I suppose I became comfortable with my gender when I was able to separate my biology, expression, and identity from one another.
Biologically I'm male, which doesn't "match" my preferably feminine expression, so I used to think that changing the former would make me more comfortable with the latter. However, that was rather troublesome since I had no real ambivalence towards my sex organs. If fact, I rather enjoy my junk and don't want to be rid of it at all. So, I began to think of gender as a spectrum instead of separate and opposite binaries.
Then I struggled to find a point on that spectrum which I could label as my "gender identity". This is basically impossible since my gender expression is always the same and my biology is constant. It's like a math equation: if one variable in the equation keeps changing while the other stay the same, the answer will always be different. Thus, gender is fluid, and I don't try to label it anymore.

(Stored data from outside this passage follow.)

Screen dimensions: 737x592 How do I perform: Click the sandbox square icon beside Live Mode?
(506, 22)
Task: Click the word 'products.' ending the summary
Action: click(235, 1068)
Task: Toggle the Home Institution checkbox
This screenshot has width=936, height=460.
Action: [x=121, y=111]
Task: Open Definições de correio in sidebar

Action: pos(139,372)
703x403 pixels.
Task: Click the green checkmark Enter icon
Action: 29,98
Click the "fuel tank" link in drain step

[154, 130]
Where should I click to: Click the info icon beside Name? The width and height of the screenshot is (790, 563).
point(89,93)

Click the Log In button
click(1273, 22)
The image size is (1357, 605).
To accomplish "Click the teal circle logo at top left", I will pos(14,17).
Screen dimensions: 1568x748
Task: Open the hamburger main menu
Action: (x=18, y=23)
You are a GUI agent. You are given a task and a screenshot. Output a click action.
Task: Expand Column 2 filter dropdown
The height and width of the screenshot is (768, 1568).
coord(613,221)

I tell a much shorter and less eloquent version when I'm at a bar and incapacitated, which is probably where I get asked the most. So now I'm just going to right this equation on slightly stained drink napkins:
x + y = z (where x is biological sex, y is gender expression, and z is gender identity)
x + 4y = f (where x is biological sex, 4y is a pair of 4-inch heels, and f is fabulous)
My y is always changing. Can't help it. And I'm fine with my equations never exactly balancing out.